WORK INSTRUCTIONS —
Your answer must be an exact copy of every record.

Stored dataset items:
------------------------

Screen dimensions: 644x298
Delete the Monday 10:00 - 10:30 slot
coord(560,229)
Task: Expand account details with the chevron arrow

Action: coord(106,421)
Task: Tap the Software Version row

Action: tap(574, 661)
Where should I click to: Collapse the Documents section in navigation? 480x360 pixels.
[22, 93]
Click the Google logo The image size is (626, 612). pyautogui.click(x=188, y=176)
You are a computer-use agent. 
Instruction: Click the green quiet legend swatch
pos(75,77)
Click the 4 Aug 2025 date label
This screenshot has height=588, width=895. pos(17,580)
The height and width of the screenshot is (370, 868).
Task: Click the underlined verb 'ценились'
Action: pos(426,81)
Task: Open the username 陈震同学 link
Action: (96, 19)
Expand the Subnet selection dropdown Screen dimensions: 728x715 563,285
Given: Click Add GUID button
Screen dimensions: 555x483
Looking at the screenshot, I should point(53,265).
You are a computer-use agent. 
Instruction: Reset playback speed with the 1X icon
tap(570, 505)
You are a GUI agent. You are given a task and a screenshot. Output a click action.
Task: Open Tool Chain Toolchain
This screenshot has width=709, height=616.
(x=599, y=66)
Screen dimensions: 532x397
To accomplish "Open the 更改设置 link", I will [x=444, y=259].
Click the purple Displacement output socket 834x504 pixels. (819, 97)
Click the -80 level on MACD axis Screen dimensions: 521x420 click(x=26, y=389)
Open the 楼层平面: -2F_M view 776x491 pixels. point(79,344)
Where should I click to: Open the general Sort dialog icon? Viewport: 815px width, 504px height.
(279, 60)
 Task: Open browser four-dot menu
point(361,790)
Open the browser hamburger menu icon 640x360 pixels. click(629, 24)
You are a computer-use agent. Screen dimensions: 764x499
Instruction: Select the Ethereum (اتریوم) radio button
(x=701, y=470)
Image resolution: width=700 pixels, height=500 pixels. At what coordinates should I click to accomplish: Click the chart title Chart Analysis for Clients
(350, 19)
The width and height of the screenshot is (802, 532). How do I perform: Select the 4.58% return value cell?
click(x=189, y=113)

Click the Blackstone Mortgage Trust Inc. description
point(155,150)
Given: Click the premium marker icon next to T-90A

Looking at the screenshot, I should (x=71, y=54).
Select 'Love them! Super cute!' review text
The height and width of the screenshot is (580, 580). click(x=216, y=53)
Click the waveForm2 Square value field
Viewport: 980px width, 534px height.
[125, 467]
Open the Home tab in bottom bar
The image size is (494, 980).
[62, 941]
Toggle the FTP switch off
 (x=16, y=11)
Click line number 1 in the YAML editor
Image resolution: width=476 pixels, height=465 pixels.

------------------------

PROBLEM SOLUTION —
Screen dimensions: 644x298
Delete the Monday 10:00 - 10:30 slot
coord(560,229)
Task: Expand account details with the chevron arrow

Action: coord(106,421)
Task: Tap the Software Version row

Action: tap(574, 661)
Where should I click to: Collapse the Documents section in navigation? 480x360 pixels.
[22, 93]
Click the Google logo The image size is (626, 612). pyautogui.click(x=188, y=176)
You are a computer-use agent. 
Instruction: Click the green quiet legend swatch
pos(75,77)
Click the 4 Aug 2025 date label
This screenshot has height=588, width=895. pos(17,580)
The height and width of the screenshot is (370, 868).
Task: Click the underlined verb 'ценились'
Action: pos(426,81)
Task: Open the username 陈震同学 link
Action: (96, 19)
Expand the Subnet selection dropdown Screen dimensions: 728x715 563,285
Given: Click Add GUID button
Screen dimensions: 555x483
Looking at the screenshot, I should point(53,265).
You are a computer-use agent. 
Instruction: Reset playback speed with the 1X icon
tap(570, 505)
You are a GUI agent. You are given a task and a screenshot. Output a click action.
Task: Open Tool Chain Toolchain
This screenshot has width=709, height=616.
(x=599, y=66)
Screen dimensions: 532x397
To accomplish "Open the 更改设置 link", I will [x=444, y=259].
Click the purple Displacement output socket 834x504 pixels. (819, 97)
Click the -80 level on MACD axis Screen dimensions: 521x420 click(x=26, y=389)
Open the 楼层平面: -2F_M view 776x491 pixels. point(79,344)
Where should I click to: Open the general Sort dialog icon? Viewport: 815px width, 504px height.
(279, 60)
 Task: Open browser four-dot menu
point(361,790)
Open the browser hamburger menu icon 640x360 pixels. click(629, 24)
You are a computer-use agent. Screen dimensions: 764x499
Instruction: Select the Ethereum (اتریوم) radio button
(x=701, y=470)
Image resolution: width=700 pixels, height=500 pixels. At what coordinates should I click to accomplish: Click the chart title Chart Analysis for Clients
(350, 19)
The width and height of the screenshot is (802, 532). How do I perform: Select the 4.58% return value cell?
click(x=189, y=113)

Click the Blackstone Mortgage Trust Inc. description
point(155,150)
Given: Click the premium marker icon next to T-90A

Looking at the screenshot, I should (x=71, y=54).
Select 'Love them! Super cute!' review text
The height and width of the screenshot is (580, 580). click(x=216, y=53)
Click the waveForm2 Square value field
Viewport: 980px width, 534px height.
[125, 467]
Open the Home tab in bottom bar
The image size is (494, 980).
[62, 941]
Toggle the FTP switch off
 (x=16, y=11)
Click line number 1 in the YAML editor
Image resolution: width=476 pixels, height=465 pixels.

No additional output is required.